*WHAT THE TASK REQUIRES*.
Give each line of the records below as an item in a numbered list, omitting blank lines.
════
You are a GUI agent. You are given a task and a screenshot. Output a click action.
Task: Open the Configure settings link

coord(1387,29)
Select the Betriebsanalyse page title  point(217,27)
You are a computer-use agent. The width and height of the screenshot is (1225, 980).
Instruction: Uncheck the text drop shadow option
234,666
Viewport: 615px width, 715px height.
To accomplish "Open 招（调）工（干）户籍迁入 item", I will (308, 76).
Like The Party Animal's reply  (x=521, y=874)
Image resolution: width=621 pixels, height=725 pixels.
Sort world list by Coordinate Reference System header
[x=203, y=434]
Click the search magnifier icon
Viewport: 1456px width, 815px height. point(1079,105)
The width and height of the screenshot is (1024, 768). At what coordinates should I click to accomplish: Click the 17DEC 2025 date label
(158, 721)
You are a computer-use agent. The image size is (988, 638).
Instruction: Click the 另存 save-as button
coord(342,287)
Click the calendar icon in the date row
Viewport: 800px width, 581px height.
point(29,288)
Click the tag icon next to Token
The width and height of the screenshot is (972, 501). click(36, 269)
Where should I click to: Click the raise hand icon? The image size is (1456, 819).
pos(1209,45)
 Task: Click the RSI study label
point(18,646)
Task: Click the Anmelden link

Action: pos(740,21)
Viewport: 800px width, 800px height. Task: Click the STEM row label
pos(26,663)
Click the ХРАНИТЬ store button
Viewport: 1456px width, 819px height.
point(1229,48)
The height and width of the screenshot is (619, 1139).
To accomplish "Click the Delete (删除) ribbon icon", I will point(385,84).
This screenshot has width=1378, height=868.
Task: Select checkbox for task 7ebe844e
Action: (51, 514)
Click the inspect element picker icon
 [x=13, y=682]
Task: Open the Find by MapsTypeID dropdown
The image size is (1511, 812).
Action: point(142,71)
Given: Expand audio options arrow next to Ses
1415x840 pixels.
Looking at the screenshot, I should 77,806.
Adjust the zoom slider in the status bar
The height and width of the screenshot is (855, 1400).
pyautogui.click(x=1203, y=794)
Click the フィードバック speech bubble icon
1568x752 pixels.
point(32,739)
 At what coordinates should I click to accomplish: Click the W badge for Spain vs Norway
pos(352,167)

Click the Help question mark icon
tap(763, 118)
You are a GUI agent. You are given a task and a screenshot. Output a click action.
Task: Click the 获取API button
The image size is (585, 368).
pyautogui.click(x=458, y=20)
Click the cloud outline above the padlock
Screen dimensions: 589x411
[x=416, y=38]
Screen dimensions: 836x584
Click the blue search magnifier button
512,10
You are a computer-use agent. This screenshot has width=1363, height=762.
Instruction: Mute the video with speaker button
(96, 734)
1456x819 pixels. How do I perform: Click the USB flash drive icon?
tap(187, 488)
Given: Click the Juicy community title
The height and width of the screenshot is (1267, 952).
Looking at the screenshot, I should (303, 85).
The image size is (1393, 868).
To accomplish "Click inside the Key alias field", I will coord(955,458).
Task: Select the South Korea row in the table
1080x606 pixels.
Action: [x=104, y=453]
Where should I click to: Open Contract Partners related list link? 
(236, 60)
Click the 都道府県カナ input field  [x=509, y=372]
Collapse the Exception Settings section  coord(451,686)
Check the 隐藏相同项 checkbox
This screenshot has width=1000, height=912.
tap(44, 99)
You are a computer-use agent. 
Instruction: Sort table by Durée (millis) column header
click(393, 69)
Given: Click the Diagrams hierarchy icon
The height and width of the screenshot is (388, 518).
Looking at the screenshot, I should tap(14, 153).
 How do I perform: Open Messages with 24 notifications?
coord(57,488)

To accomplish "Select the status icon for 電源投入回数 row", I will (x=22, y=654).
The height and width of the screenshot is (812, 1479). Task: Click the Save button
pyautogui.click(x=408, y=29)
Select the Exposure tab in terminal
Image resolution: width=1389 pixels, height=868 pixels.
════
*CORRECT ANSWER*.
1. You are a GUI agent. You are given a task and a screenshot. Output a click action.
2. Task: Open the Configure settings link
3. coord(1387,29)
4. Select the Betriebsanalyse page title  point(217,27)
5. You are a computer-use agent. The width and height of the screenshot is (1225, 980).
6. Instruction: Uncheck the text drop shadow option
7. 234,666
8. Viewport: 615px width, 715px height.
9. To accomplish "Open 招（调）工（干）户籍迁入 item", I will (308, 76).
10. Like The Party Animal's reply  (x=521, y=874)
11. Image resolution: width=621 pixels, height=725 pixels.
12. Sort world list by Coordinate Reference System header
13. [x=203, y=434]
14. Click the search magnifier icon
15. Viewport: 1456px width, 815px height. point(1079,105)
16. The width and height of the screenshot is (1024, 768). At what coordinates should I click to accomplish: Click the 17DEC 2025 date label
17. (158, 721)
18. You are a computer-use agent. The image size is (988, 638).
19. Instruction: Click the 另存 save-as button
20. coord(342,287)
21. Click the calendar icon in the date row
22. Viewport: 800px width, 581px height.
23. point(29,288)
24. Click the tag icon next to Token
25. The width and height of the screenshot is (972, 501). click(36, 269)
26. Where should I click to: Click the raise hand icon? The image size is (1456, 819).
27. pos(1209,45)
28.  Task: Click the RSI study label
29. point(18,646)
30. Task: Click the Anmelden link
31. Action: pos(740,21)
32. Viewport: 800px width, 800px height. Task: Click the STEM row label
33. pos(26,663)
34. Click the ХРАНИТЬ store button
35. Viewport: 1456px width, 819px height.
36. point(1229,48)
37. The height and width of the screenshot is (619, 1139).
38. To accomplish "Click the Delete (删除) ribbon icon", I will point(385,84).
39. This screenshot has width=1378, height=868.
40. Task: Select checkbox for task 7ebe844e
41. Action: (51, 514)
42. Click the inspect element picker icon
43.  [x=13, y=682]
44. Task: Open the Find by MapsTypeID dropdown
45. The image size is (1511, 812).
46. Action: point(142,71)
47. Given: Expand audio options arrow next to Ses
48. 1415x840 pixels.
49. Looking at the screenshot, I should 77,806.
50. Adjust the zoom slider in the status bar
51. The height and width of the screenshot is (855, 1400).
52. pyautogui.click(x=1203, y=794)
53. Click the フィードバック speech bubble icon
54. 1568x752 pixels.
55. point(32,739)
56.  At what coordinates should I click to accomplish: Click the W badge for Spain vs Norway
57. pos(352,167)
58. Click the Help question mark icon
59. tap(763, 118)
60. You are a GUI agent. You are given a task and a screenshot. Output a click action.
61. Task: Click the 获取API button
62. The image size is (585, 368).
63. pyautogui.click(x=458, y=20)
64. Click the cloud outline above the padlock
65. Screen dimensions: 589x411
66. [x=416, y=38]
67. Screen dimensions: 836x584
68. Click the blue search magnifier button
69. 512,10
70. You are a computer-use agent. This screenshot has width=1363, height=762.
71. Instruction: Mute the video with speaker button
72. (96, 734)
73. 1456x819 pixels. How do I perform: Click the USB flash drive icon?
74. tap(187, 488)
75. Given: Click the Juicy community title
76. The height and width of the screenshot is (1267, 952).
77. Looking at the screenshot, I should (303, 85).
78. The image size is (1393, 868).
79. To accomplish "Click inside the Key alias field", I will coord(955,458).
80. Task: Select the South Korea row in the table
81. 1080x606 pixels.
82. Action: [x=104, y=453]
83. Where should I click to: Open Contract Partners related list link? 
84. (236, 60)
85. Click the 都道府県カナ input field  [x=509, y=372]
86. Collapse the Exception Settings section  coord(451,686)
87. Check the 隐藏相同项 checkbox
88. This screenshot has width=1000, height=912.
89. tap(44, 99)
90. You are a computer-use agent. 
91. Instruction: Sort table by Durée (millis) column header
92. click(393, 69)
93. Given: Click the Diagrams hierarchy icon
94. The height and width of the screenshot is (388, 518).
95. Looking at the screenshot, I should tap(14, 153).
96.  How do I perform: Open Messages with 24 notifications?
97. coord(57,488)
98. To accomplish "Select the status icon for 電源投入回数 row", I will (x=22, y=654).
99. The height and width of the screenshot is (812, 1479). Task: Click the Save button
100. pyautogui.click(x=408, y=29)
101. Select the Exposure tab in terminal
102. Image resolution: width=1389 pixels, height=868 pixels.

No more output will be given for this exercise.